Oral administration of pentachlorophenol impairs antioxidant system, inhibits enzymes of brush border membrane, causes DNA damage and histological changes in rat intestine.

Pentachlorophenol (PCP) is a broad spectrum biocide that has many domestic and industrial applications. PCP enters the environment due to its wide use, especially as a wood preservative. Human exposure to PCP is through contaminated water and adulterated food products. PCP is highly toxic and is classified as class 2B or probable human carcinogen.

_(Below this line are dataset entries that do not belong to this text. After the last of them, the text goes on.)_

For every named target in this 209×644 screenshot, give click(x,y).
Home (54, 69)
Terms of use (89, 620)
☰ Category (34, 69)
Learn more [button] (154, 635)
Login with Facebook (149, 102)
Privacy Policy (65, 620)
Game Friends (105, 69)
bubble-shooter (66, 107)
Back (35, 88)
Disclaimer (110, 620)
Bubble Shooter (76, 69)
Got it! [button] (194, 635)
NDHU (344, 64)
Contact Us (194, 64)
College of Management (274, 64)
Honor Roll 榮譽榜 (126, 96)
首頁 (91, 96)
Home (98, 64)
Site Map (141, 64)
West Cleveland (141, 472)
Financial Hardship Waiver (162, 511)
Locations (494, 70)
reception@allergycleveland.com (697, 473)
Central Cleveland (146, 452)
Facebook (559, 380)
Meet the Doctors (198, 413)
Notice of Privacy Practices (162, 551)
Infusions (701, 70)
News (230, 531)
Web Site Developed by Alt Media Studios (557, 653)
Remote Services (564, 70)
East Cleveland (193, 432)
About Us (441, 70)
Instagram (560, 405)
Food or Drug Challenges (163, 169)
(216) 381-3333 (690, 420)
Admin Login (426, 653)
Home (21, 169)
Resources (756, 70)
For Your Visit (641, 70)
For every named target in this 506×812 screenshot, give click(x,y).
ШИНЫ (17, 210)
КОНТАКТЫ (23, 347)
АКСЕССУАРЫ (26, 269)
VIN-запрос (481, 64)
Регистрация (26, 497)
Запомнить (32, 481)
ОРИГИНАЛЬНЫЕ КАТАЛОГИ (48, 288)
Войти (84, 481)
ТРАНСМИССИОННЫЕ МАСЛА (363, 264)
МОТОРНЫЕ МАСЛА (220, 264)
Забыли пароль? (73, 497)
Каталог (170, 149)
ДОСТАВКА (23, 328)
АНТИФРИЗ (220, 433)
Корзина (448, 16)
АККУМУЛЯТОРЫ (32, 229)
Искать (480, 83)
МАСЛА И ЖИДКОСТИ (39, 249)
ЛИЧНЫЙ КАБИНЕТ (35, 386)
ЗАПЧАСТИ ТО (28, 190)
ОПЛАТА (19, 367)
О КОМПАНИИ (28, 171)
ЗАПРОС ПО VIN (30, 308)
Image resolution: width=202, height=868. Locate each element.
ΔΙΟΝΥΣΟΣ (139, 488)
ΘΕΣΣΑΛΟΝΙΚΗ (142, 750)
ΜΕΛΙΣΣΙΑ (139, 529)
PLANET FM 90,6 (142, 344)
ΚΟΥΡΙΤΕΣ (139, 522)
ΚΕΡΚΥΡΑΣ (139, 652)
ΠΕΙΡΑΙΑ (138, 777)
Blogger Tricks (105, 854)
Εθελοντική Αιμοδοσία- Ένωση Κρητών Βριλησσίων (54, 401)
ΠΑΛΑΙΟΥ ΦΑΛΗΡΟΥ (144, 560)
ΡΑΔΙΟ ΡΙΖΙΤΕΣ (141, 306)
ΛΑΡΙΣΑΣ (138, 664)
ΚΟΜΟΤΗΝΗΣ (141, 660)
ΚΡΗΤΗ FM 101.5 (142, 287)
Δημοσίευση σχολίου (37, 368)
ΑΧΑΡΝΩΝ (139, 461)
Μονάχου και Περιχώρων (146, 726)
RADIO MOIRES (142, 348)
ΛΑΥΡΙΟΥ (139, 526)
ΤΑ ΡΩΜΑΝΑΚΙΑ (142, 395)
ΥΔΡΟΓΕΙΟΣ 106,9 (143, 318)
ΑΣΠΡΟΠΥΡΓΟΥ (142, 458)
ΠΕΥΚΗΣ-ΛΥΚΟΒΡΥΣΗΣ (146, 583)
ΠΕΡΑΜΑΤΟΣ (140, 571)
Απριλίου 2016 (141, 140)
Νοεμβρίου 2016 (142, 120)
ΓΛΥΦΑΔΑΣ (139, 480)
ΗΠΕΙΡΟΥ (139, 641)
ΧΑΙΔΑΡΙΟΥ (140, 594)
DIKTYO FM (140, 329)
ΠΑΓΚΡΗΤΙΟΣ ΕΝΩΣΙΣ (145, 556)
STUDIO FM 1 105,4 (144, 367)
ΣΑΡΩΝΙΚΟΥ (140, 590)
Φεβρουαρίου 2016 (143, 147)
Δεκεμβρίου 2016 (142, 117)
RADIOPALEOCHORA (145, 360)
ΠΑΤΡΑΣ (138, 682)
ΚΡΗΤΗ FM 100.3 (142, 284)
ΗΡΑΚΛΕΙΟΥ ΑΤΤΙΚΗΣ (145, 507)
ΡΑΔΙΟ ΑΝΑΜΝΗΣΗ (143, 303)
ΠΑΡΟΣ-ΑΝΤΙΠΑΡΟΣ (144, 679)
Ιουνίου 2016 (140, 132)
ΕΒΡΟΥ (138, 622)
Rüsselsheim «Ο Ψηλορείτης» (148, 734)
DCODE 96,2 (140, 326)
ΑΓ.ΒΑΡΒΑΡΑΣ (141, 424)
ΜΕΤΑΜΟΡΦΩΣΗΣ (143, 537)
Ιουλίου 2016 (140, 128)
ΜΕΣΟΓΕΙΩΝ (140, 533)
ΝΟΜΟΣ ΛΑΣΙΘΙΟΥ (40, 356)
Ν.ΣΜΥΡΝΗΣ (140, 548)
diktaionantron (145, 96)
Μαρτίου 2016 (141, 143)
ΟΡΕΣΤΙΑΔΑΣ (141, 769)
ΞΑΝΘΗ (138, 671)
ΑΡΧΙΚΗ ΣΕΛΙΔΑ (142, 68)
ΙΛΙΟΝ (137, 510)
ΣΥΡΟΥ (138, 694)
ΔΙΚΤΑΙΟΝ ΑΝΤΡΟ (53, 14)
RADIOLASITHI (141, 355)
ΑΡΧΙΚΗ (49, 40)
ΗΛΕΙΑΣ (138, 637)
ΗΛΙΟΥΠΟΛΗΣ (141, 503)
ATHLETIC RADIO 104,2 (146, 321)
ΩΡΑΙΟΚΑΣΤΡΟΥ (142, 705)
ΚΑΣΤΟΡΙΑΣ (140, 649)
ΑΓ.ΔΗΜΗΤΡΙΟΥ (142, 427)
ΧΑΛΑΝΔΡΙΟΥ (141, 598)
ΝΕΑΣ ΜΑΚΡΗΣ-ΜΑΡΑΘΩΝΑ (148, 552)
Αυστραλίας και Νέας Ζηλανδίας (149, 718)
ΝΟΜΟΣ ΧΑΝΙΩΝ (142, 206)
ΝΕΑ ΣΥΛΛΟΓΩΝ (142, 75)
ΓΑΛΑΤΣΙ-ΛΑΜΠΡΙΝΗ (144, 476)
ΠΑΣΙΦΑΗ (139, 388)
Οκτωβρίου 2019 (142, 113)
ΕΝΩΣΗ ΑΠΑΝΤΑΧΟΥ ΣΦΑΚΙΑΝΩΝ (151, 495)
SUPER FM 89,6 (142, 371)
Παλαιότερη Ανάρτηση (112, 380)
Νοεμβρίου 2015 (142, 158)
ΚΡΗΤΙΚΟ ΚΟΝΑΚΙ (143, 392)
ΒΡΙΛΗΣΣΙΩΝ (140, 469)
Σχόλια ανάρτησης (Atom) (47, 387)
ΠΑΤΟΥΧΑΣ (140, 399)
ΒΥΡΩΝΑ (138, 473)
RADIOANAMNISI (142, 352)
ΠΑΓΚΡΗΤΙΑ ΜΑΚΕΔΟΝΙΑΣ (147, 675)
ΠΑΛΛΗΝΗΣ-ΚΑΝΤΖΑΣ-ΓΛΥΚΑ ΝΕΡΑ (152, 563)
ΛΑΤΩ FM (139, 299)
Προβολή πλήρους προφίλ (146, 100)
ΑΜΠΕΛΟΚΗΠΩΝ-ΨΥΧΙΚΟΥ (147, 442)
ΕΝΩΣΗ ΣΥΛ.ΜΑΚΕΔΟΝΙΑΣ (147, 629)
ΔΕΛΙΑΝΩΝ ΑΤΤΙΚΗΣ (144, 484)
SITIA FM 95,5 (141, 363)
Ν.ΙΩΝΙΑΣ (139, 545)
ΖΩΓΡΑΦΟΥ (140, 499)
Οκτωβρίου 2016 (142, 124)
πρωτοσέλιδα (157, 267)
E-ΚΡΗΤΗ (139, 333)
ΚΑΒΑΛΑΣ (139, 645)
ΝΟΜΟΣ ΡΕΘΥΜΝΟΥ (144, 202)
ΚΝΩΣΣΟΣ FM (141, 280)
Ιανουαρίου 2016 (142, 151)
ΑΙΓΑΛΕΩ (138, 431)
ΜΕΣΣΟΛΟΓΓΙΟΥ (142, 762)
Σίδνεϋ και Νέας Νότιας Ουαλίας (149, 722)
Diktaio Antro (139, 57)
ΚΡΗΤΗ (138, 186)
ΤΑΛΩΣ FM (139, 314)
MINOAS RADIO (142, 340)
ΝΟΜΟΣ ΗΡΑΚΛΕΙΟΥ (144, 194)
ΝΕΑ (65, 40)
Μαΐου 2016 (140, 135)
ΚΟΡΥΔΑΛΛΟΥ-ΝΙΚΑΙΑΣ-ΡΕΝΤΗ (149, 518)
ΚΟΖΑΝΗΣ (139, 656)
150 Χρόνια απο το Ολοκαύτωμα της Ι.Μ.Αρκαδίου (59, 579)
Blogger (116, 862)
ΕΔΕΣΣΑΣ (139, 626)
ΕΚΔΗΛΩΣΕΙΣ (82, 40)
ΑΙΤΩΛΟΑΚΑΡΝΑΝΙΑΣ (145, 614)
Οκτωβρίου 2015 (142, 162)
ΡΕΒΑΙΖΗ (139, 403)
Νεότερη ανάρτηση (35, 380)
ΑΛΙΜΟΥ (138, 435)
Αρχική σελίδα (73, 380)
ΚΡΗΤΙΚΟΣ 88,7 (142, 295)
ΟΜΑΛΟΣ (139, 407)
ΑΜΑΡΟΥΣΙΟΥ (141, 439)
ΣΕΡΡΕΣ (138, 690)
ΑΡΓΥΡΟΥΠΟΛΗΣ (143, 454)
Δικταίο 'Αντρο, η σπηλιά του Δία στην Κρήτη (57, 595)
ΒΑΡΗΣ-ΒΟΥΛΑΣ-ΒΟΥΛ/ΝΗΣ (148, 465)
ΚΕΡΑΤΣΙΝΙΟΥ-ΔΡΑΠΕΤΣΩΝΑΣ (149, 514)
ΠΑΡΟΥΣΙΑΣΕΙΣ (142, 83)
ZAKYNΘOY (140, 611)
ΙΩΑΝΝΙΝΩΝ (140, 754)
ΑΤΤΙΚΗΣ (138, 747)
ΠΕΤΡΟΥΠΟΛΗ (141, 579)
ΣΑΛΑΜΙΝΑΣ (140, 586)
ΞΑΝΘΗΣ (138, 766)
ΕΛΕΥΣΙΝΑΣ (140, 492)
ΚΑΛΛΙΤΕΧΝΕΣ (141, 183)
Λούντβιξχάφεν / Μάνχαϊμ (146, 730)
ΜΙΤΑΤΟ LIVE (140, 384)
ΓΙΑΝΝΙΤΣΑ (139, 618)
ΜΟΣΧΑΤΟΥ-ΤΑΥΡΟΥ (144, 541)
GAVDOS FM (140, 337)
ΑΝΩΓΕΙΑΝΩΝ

In this study, we explored the effect of PCP on rat intestine. Adult rats were orally given different doses of PCP (25-150-mg/kg body weight/day) in corn oil for 5 days, whereas controls were given similar amount of corn oil. The rats were sacrificed 24 h after the last treatment. A marked increase in lipid peroxidation, carbonyl content, and hydrogen peroxide level was seen. The glutathione and sulfhydryl group content was decreased in all PCP treated groups. This strongly suggests the generation of reactive oxygen species (ROS) in the intestine. PCP administration suppressed carbohydrate metabolism, inhibited enzymes of brush border membrane (BBM), and antioxidant defense system. It also led to increase in DNA damage, which was evident from comet assay, DNA-protein cross-linking, and DNA fragmentation. Histological studies supported the biochemical results showing marked dose-dependent tissue damage in intestines from PCP treated animals. This study reports for the first time that oral administration of PCP induces ROS, impairs the antioxidant system, damages DNA, and alters the enzyme activities of BBM and metabolic pathways in rat intestine.